#### WORK TO COMPLETE
Can you render every line of the items below as a JSON list of strings, with one string per line and blank lines left out?

#### RECORDS SUPPLIED
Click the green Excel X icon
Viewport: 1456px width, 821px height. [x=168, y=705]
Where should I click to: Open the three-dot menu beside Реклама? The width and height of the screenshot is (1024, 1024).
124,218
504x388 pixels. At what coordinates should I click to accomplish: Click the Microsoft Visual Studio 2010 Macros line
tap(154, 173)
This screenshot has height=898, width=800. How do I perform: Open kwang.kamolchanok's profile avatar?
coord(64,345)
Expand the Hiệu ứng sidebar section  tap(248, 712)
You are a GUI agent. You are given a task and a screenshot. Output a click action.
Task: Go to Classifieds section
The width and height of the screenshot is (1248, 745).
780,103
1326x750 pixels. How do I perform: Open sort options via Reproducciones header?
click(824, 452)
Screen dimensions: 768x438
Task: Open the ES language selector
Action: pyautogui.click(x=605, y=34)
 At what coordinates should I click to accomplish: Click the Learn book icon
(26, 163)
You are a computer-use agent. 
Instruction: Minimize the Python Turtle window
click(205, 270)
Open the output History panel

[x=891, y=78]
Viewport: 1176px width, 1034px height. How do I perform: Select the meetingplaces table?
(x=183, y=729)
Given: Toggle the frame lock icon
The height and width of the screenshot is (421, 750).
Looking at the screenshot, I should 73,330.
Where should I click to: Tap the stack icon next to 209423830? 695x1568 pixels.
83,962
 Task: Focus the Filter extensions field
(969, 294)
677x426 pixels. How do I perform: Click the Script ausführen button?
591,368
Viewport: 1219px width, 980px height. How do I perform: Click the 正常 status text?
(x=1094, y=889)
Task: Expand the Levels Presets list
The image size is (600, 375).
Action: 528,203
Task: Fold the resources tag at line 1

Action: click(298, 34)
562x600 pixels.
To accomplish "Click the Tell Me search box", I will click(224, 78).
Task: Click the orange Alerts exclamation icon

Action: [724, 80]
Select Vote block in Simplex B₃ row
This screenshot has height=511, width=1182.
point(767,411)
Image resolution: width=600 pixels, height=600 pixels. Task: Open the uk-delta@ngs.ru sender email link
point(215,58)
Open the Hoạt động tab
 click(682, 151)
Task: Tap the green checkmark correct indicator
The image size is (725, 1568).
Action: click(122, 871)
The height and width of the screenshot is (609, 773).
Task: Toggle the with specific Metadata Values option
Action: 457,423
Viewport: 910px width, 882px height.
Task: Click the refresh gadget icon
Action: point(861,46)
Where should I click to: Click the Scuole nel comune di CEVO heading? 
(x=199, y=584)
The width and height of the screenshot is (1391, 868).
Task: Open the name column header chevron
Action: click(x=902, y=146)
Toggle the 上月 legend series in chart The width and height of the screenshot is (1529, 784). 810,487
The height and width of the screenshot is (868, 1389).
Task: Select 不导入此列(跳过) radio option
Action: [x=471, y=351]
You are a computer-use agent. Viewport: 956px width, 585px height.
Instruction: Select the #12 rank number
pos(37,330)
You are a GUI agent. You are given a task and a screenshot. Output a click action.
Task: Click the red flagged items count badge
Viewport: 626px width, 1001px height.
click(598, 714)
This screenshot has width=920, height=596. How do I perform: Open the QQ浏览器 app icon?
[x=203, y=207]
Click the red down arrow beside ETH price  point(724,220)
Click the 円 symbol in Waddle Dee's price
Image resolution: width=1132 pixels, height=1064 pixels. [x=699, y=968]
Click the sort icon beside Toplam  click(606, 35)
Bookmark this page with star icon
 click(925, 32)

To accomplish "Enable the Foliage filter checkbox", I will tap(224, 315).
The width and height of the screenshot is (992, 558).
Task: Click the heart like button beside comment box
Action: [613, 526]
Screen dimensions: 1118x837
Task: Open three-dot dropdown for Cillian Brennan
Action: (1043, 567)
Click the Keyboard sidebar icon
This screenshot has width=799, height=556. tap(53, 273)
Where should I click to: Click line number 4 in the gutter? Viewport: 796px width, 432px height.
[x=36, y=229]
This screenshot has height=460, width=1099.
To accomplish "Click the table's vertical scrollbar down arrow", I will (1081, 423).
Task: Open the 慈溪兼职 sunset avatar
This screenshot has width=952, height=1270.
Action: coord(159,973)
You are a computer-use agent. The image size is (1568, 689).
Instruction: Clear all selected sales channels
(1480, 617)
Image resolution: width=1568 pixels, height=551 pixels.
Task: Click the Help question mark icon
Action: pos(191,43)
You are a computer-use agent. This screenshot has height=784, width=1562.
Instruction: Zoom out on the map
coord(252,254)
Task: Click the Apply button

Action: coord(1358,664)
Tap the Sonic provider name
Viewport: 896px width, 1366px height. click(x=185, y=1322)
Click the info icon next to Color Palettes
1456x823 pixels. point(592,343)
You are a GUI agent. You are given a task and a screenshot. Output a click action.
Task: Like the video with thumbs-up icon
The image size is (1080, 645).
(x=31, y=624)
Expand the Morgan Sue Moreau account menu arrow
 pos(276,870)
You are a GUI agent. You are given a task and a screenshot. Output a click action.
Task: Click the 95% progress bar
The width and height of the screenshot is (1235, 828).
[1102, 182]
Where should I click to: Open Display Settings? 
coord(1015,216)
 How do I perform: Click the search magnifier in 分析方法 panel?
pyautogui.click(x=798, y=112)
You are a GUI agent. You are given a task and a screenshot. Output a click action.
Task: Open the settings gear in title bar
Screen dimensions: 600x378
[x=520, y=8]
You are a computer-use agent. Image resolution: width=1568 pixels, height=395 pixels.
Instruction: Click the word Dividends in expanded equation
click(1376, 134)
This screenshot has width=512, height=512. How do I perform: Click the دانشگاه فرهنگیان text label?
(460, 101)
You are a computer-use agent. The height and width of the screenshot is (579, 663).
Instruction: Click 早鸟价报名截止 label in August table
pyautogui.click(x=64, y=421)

#### COMPLETED TASK
[
  "Click the green Excel X icon",
  "Viewport: 1456px width, 821px height. [x=168, y=705]",
  "Where should I click to: Open the three-dot menu beside Реклама? The width and height of the screenshot is (1024, 1024).",
  "124,218",
  "504x388 pixels. At what coordinates should I click to accomplish: Click the Microsoft Visual Studio 2010 Macros line",
  "tap(154, 173)",
  "This screenshot has height=898, width=800. How do I perform: Open kwang.kamolchanok's profile avatar?",
  "coord(64,345)",
  "Expand the Hiệu ứng sidebar section  tap(248, 712)",
  "You are a GUI agent. You are given a task and a screenshot. Output a click action.",
  "Task: Go to Classifieds section",
  "The width and height of the screenshot is (1248, 745).",
  "780,103",
  "1326x750 pixels. How do I perform: Open sort options via Reproducciones header?",
  "click(824, 452)",
  "Screen dimensions: 768x438",
  "Task: Open the ES language selector",
  "Action: pyautogui.click(x=605, y=34)",
  " At what coordinates should I click to accomplish: Click the Learn book icon",
  "(26, 163)",
  "You are a computer-use agent. ",
  "Instruction: Minimize the Python Turtle window",
  "click(205, 270)",
  "Open the output History panel",
  "[x=891, y=78]",
  "Viewport: 1176px width, 1034px height. How do I perform: Select the meetingplaces table?",
  "(x=183, y=729)",
  "Given: Toggle the frame lock icon",
  "The height and width of the screenshot is (421, 750).",
  "Looking at the screenshot, I should 73,330.",
  "Where should I click to: Tap the stack icon next to 209423830? 695x1568 pixels.",
  "83,962",
  " Task: Focus the Filter extensions field",
  "(969, 294)",
  "677x426 pixels. How do I perform: Click the Script ausführen button?",
  "591,368",
  "Viewport: 1219px width, 980px height. How do I perform: Click the 正常 status text?",
  "(x=1094, y=889)",
  "Task: Expand the Levels Presets list",
  "The image size is (600, 375).",
  "Action: 528,203",
  "Task: Fold the resources tag at line 1",
  "Action: click(298, 34)",
  "562x600 pixels.",
  "To accomplish \"Click the Tell Me search box\", I will click(224, 78).",
  "Task: Click the orange Alerts exclamation icon",
  "Action: [724, 80]",
  "Select Vote block in Simplex B₃ row",
  "This screenshot has height=511, width=1182.",
  "point(767,411)",
  "Image resolution: width=600 pixels, height=600 pixels. Task: Open the uk-delta@ngs.ru sender email link",
  "point(215,58)",
  "Open the Hoạt động tab",
  " click(682, 151)",
  "Task: Tap the green checkmark correct indicator",
  "The image size is (725, 1568).",
  "Action: click(122, 871)",
  "The height and width of the screenshot is (609, 773).",
  "Task: Toggle the with specific Metadata Values option",
  "Action: 457,423",
  "Viewport: 910px width, 882px height.",
  "Task: Click the refresh gadget icon",
  "Action: point(861,46)",
  "Where should I click to: Click the Scuole nel comune di CEVO heading? ",
  "(x=199, y=584)",
  "The width and height of the screenshot is (1391, 868).",
  "Task: Open the name column header chevron",
  "Action: click(x=902, y=146)",
  "Toggle the 上月 legend series in chart The width and height of the screenshot is (1529, 784). 810,487",
  "The height and width of the screenshot is (868, 1389).",
  "Task: Select 不导入此列(跳过) radio option",
  "Action: [x=471, y=351]",
  "You are a computer-use agent. Viewport: 956px width, 585px height.",
  "Instruction: Select the #12 rank number",
  "pos(37,330)",
  "You are a GUI agent. You are given a task and a screenshot. Output a click action.",
  "Task: Click the red flagged items count badge",
  "Viewport: 626px width, 1001px height.",
  "click(598, 714)",
  "This screenshot has width=920, height=596. How do I perform: Open the QQ浏览器 app icon?",
  "[x=203, y=207]",
  "Click the red down arrow beside ETH price  point(724,220)",
  "Click the 円 symbol in Waddle Dee's price",
  "Image resolution: width=1132 pixels, height=1064 pixels. [x=699, y=968]",
  "Click the sort icon beside Toplam  click(606, 35)",
  "Bookmark this page with star icon",
  " click(925, 32)",
  "To accomplish \"Enable the Foliage filter checkbox\", I will tap(224, 315).",
  "The width and height of the screenshot is (992, 558).",
  "Task: Click the heart like button beside comment box",
  "Action: [613, 526]",
  "Screen dimensions: 1118x837",
  "Task: Open three-dot dropdown for Cillian Brennan",
  "Action: (1043, 567)",
  "Click the Keyboard sidebar icon",
  "This screenshot has width=799, height=556. tap(53, 273)",
  "Where should I click to: Click line number 4 in the gutter? Viewport: 796px width, 432px height.",
  "[x=36, y=229]",
  "This screenshot has height=460, width=1099.",
  "To accomplish \"Click the table's vertical scrollbar down arrow\", I will (1081, 423).",
  "Task: Open the 慈溪兼职 sunset avatar",
  "This screenshot has width=952, height=1270.",
  "Action: coord(159,973)",
  "You are a computer-use agent. The image size is (1568, 689).",
  "Instruction: Clear all selected sales channels",
  "(1480, 617)",
  "Image resolution: width=1568 pixels, height=551 pixels.",
  "Task: Click the Help question mark icon",
  "Action: pos(191,43)",
  "You are a computer-use agent. This screenshot has height=784, width=1562.",
  "Instruction: Zoom out on the map",
  "coord(252,254)",
  "Task: Click the Apply button",
  "Action: coord(1358,664)",
  "Tap the Sonic provider name",
  "Viewport: 896px width, 1366px height. click(x=185, y=1322)",
  "Click the info icon next to Color Palettes",
  "1456x823 pixels. point(592,343)",
  "You are a GUI agent. You are given a task and a screenshot. Output a click action.",
  "Task: Like the video with thumbs-up icon",
  "The image size is (1080, 645).",
  "(x=31, y=624)",
  "Expand the Morgan Sue Moreau account menu arrow",
  " pos(276,870)",
  "You are a GUI agent. You are given a task and a screenshot. Output a click action.",
  "Task: Click the 95% progress bar",
  "The width and height of the screenshot is (1235, 828).",
  "[1102, 182]",
  "Where should I click to: Open Display Settings? ",
  "coord(1015,216)",
  " How do I perform: Click the search magnifier in 分析方法 panel?",
  "pyautogui.click(x=798, y=112)",
  "You are a GUI agent. You are given a task and a screenshot. Output a click action.",
  "Task: Open the settings gear in title bar",
  "Screen dimensions: 600x378",
  "[x=520, y=8]",
  "You are a computer-use agent. Image resolution: width=1568 pixels, height=395 pixels.",
  "Instruction: Click the word Dividends in expanded equation",
  "click(1376, 134)",
  "This screenshot has width=512, height=512. How do I perform: Click the دانشگاه فرهنگیان text label?",
  "(460, 101)",
  "You are a computer-use agent. The height and width of the screenshot is (579, 663).",
  "Instruction: Click 早鸟价报名截止 label in August table",
  "pyautogui.click(x=64, y=421)"
]